For developing code on ada we recommend using the intel software stack, which includes the Intel compilers (icc/icpc/ifort), the Intel Math Kernel Library (MKL), and the Intel MPI. Additionally, the Intel compilers are the only compilers able to compile programs for the Phi co-processors. To load the latest (and possibly untested) Intel software stack, enter:
module load intel
However we highly recommend users select a particular toolchain and stick with modules that use it.
At present, we support the following toolchains:
- intel - described above
- iomkl - which substitutes OpenMPI for Intel's MPI
- foss - which is entirely Free and Open-Source Software (GCC/OpenMPI/BLAS/LAPACK/etc)
At present, we support the following toolchain releases:
- intel/2015B - This has evolved over the lifetime of Ada and has the most libraries presently available. Given its evolution it isn't the crispest in terms of versioning but is well tested.
- intel/2016a -This is the current development environment for new projects. It isn't as rich in terms of libraries but is better versioned.
- intel/2016b - This will likely play a role in the future but isn't being supported yet.
- iomkl/2015B - Primarily created for R but has other uses.
- iomkl/2016a - Similar to 2015B
- foss/2015B - Supported to some extent.
- foss/2016a - For testing future
- foss/2016b - Available, but not supported yet
Each of those has their own distinct combination of compiler/MPI/math. The newer ones will have more appeal to those using newer C++ codes. The older ones are probably more of interest to those with legacy code.

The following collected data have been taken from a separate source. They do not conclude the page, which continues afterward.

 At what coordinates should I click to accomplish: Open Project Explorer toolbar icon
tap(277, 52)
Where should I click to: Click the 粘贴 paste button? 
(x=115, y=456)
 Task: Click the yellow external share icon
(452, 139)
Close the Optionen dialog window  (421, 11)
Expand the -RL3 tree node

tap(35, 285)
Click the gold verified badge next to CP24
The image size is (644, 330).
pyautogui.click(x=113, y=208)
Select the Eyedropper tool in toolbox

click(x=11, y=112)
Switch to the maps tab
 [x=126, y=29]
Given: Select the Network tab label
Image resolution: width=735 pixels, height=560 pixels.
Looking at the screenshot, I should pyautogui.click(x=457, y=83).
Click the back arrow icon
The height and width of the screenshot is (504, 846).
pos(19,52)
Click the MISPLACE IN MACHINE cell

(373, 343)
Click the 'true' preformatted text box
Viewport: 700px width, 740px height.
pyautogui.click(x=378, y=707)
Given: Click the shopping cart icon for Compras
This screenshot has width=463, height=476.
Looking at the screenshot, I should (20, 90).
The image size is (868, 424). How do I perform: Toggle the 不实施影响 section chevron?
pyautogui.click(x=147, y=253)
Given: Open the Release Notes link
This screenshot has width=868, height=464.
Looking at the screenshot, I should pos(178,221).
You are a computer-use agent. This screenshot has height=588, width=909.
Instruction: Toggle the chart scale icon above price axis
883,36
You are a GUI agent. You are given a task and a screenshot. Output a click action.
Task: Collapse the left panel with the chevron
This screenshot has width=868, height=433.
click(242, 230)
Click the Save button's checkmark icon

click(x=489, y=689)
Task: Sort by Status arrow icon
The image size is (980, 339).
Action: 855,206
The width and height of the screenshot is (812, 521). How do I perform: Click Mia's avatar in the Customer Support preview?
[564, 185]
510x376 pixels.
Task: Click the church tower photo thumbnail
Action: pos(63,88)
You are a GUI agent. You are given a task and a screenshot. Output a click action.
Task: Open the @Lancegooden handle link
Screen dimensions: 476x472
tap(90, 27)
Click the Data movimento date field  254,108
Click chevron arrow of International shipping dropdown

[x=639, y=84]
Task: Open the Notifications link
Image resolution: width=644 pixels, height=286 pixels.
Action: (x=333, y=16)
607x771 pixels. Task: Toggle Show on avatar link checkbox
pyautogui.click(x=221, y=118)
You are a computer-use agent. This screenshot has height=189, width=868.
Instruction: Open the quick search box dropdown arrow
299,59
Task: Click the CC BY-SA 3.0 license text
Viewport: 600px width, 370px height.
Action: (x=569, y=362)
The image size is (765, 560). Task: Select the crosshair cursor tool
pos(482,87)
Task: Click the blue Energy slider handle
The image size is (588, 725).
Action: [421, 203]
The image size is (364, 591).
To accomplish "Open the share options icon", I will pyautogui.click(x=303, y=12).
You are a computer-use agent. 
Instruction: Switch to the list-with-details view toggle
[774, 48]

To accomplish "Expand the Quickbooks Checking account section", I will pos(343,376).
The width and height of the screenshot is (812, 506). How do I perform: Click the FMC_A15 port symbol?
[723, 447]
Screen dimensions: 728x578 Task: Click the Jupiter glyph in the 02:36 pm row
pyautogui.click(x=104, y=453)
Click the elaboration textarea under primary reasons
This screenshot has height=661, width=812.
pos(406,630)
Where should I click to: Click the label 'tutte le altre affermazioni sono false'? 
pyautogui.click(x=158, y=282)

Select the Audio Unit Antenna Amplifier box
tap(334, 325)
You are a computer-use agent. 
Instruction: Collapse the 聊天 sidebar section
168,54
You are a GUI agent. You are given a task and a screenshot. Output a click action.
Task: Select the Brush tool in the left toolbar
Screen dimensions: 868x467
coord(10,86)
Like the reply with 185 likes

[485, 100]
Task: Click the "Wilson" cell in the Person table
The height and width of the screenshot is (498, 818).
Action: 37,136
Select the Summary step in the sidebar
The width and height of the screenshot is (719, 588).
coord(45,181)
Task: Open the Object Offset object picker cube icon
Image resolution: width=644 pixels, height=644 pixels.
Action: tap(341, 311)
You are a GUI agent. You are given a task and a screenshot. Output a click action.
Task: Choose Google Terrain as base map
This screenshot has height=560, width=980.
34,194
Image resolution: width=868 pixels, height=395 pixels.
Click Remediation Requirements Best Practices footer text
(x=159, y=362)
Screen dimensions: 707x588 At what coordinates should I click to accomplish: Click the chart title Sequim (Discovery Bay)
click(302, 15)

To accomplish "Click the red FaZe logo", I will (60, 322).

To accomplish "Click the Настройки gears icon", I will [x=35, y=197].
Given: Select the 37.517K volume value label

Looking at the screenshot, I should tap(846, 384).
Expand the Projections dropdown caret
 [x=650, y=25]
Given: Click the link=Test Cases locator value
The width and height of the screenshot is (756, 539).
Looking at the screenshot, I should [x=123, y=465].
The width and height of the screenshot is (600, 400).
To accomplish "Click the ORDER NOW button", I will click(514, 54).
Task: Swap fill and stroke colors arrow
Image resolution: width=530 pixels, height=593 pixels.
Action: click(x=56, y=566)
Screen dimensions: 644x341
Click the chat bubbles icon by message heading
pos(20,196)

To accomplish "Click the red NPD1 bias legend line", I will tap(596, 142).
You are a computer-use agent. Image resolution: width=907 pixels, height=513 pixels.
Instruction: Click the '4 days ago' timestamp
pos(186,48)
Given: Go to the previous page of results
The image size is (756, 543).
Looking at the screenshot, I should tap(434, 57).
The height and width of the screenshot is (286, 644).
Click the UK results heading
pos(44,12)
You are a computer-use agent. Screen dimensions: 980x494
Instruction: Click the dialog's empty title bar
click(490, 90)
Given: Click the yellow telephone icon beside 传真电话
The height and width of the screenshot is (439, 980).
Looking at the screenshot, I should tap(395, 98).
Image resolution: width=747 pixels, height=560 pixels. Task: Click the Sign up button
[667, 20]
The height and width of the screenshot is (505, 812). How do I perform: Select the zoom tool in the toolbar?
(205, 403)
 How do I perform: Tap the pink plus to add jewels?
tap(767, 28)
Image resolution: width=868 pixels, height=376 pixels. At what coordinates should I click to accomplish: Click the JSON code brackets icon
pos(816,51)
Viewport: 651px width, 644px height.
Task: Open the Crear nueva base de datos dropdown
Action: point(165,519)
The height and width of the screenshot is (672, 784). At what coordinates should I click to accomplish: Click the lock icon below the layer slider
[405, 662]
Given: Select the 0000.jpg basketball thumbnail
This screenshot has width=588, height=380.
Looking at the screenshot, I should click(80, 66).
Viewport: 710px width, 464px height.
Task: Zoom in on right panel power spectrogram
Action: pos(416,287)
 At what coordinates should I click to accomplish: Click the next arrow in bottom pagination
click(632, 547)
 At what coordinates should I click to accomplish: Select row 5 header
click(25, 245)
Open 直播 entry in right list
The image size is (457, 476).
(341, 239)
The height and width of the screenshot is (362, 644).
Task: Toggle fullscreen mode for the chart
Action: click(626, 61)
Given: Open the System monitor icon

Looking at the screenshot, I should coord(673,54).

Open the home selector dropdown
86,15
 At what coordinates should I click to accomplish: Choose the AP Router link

After you decide upon a toolchain, you can do something like:
module load intel/2016a # or ml intel/2016a # ml == module load in this case
module list # or ml # ml == module list in this case
to see what components are in the toolchain.
DO NOT MIX MODULES FROM DIFFERENT TOOLCHAINS... it only causes grief.
For more information about the module system on ada, please visit the modules page.
Using the intel toolchain
After initializing the compiler environment, you can use the "man" command to obtain a complete list of the available compilation options for the language you plan to use. For example:
man icc man icpc man ifort
will provide information on the C, the C++ and the Fortran compilers, respectively.
Each compiler requires appropriate file name extensions. These extensions are meant to identify files with different programming language contents, thereby enabling the compiler script to hand these files to the appropriate compiling subsystem: preprocessor, compiler, linker, etc. See table below for valid extensions for each language.
|.c||icc||C source code passed to the compiler.|
|.C, .CC, .cc, .cpp, .cxx||icpc||C++ source code passed to the compiler.|
|.f, .for, .ftn||ifort||fixed form Fortran source code passd to the compiler.|
|.fpp||ifort||Fortran fixed form source code that can be preprocessed by the Intel Fortran preprocessor fpp.|
|.f90||ifort||free form Fortran 90/95 source code passed to the compiler.|
|.F||ifort||Fortran fixed form source code, will be passed to preprocessor (fpp) and then passed to the Fortran compiler.|
|.o||icc/icpc/ifort||compiled object file--generated with the -c option--passed to the linker.|
NOTE: The icpc command ("C++" compiler) uses the same compiler options as the icc ("C" compiler) command. Invoking the compiler using icpc compiles '.c', and '.i' files as C++. Invoking the compiler using icc compiles '.c' and '.i' files as C. Using icpc always links in C++ libraries. Using icc only links in C++ libraries if C++ source is provided on the command line.